A realist knows these ideals will be difficult to realize but nonetheless hopes that somehow the lessons (like patience) we have learned during this tumultuous 2020 will help us achieve part or most of these goals. These include, I believe and will work hard to achieve, a better respect for our teachers, health workers and so many other people who get us through tough times; our grocers and staffs, postal and delivery people (please, no complaints about late Christmas presents this year, especially as some families can’t afford the simplest tokens from Santa Claus).
Usually, people celebrate the promises of a new year, like being in love and having the secret that you will soon meet for a time together, the kind of anticipation that shows in a wry smile on one’s face. When the reunion occurs, one’s dreams may be realized. (It is no accident that the countdown to the New Year ends with a kiss.) This year, however, being with a loved one, whether romantic or a dear friend or family member, may be not only difficult but impossible, due to financial or health considerations.

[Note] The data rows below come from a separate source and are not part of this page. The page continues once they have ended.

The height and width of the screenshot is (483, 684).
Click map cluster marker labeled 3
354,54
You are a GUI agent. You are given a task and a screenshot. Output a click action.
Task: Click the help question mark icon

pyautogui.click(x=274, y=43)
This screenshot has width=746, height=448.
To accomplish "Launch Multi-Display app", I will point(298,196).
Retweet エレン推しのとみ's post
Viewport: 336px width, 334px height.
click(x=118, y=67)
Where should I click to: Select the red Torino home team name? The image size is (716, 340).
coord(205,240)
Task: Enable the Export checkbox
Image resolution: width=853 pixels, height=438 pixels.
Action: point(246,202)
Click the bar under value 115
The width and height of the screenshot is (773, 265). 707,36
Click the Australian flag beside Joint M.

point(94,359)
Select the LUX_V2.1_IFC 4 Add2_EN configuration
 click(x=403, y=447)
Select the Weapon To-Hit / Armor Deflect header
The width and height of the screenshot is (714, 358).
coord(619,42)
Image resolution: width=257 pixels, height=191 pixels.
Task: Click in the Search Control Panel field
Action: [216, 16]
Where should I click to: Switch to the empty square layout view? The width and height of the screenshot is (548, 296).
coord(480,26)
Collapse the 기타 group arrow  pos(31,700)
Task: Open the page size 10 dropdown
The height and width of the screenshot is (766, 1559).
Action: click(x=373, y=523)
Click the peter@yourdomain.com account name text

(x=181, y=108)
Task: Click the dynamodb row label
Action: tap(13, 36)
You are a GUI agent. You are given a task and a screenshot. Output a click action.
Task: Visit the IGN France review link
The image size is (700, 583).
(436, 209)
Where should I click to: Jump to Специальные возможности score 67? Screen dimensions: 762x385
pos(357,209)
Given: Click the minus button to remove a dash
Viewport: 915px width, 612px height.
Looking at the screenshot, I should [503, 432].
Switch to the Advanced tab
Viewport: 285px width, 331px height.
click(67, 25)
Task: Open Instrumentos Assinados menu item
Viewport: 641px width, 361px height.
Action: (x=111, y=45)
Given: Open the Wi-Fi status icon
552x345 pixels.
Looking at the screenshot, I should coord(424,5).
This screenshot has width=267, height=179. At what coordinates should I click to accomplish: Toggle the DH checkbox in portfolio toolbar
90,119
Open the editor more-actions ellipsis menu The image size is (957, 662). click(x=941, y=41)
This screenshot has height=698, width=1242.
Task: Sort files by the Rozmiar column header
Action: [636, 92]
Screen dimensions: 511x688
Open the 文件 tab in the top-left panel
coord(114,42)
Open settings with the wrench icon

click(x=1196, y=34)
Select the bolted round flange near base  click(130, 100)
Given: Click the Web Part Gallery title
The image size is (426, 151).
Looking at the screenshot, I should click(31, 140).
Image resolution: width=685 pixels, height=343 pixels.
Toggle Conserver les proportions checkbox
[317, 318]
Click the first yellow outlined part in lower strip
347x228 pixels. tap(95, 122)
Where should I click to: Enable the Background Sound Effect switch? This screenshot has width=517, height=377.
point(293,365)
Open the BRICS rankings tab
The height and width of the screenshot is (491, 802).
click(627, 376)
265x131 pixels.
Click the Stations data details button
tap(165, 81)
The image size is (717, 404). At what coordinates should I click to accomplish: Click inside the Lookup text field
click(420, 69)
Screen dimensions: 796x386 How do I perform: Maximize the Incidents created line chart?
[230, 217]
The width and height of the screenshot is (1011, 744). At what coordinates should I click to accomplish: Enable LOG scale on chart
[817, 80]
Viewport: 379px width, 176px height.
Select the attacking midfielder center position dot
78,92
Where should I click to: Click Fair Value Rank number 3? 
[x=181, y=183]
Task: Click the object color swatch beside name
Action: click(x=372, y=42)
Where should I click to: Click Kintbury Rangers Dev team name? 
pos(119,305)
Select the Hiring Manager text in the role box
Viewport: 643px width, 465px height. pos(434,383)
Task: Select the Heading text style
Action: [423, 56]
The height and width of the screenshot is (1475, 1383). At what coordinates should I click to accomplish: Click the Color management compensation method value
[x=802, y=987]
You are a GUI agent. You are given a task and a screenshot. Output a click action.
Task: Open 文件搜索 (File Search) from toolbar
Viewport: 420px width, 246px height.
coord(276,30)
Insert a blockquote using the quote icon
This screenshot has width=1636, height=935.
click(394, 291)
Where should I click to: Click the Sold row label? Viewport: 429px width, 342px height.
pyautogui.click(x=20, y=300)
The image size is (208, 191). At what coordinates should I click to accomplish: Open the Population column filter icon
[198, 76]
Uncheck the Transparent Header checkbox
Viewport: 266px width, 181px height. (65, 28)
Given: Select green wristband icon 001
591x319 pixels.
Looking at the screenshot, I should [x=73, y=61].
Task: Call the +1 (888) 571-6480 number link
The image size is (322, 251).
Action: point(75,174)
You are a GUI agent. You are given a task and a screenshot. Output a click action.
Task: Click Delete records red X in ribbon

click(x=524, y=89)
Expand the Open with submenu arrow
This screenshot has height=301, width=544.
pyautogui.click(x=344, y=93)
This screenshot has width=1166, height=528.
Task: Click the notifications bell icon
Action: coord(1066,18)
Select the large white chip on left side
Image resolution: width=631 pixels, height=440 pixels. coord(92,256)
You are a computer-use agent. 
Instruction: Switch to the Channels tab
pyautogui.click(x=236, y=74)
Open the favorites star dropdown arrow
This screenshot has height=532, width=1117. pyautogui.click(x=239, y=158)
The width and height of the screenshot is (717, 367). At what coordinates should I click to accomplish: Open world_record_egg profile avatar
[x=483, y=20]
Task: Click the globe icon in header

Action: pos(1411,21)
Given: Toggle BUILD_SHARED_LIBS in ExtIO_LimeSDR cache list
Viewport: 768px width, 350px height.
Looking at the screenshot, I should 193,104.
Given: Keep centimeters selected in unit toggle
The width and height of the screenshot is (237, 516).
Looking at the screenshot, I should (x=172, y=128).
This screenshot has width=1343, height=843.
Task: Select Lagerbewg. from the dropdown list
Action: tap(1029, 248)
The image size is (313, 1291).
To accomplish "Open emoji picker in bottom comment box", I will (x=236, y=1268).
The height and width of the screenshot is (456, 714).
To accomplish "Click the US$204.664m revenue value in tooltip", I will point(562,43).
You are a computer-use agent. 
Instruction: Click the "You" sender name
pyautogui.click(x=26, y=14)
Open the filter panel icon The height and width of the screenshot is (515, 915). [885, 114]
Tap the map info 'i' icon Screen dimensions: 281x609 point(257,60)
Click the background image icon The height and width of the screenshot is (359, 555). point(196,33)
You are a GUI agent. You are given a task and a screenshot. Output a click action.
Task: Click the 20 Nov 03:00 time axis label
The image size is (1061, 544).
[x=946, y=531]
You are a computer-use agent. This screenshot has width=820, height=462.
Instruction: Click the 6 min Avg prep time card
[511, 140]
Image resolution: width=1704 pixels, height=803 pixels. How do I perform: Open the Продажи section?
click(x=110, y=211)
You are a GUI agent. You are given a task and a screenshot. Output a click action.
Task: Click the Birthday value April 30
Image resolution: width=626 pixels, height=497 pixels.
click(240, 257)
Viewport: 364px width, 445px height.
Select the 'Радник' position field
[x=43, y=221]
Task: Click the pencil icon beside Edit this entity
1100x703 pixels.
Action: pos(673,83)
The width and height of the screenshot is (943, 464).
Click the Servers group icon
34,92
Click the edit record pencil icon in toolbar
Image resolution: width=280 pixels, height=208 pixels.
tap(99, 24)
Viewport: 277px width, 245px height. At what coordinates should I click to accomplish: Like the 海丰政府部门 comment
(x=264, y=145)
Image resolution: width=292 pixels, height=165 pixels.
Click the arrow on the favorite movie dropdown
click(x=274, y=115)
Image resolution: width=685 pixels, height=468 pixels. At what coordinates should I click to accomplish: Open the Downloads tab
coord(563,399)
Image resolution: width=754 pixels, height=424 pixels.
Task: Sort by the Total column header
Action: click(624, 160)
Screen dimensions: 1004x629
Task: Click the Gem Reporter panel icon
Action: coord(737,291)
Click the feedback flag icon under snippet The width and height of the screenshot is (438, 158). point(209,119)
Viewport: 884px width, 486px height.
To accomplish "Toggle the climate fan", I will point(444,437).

A COVID-19 image burned into me this year has been that of people dying without a loved one present, the ultimate loneliness. When my mother lay dying at the age of 59, as devastating as that was for me, I was able to whisper in her ear that she was the best mother that I could ever wish for. Since that time, as many of you know, I have found another wonderful family in Oklahoma, with a birth mother whose existence I never experienced. I wish I could have met her before she passed, to tell her that I honor her and have lived a wonderful life, beloved by my adoptive family. Simple, in-person messages like these are what I most miss. I have some friends and family who are suffering with deadly illnesses. How I wish I could get on a plane and visit and hug.
However, just as we need to adjust to perhaps unexpected or unpleasantly different possible events, whether political, societal or personal in 2021, we can keep the kind of spirit that flourishes even when we are away from those we cherish.
I now send New Year’s cards instead of Christmas cards. This year I am including in them a passage from Walt Whitman’s Leaves of Grass:
Will you seek far off?
You surely come back at last,
In things best known to you finding the best,
or as good as the best, in folks nearest you.
Finding the sweetest, strongest, lovingest,
Happiness, knowledge,
Not in another place but in this place.
`Not for another hour but this hour.
May this hour and many more fulfill your positive anticipations.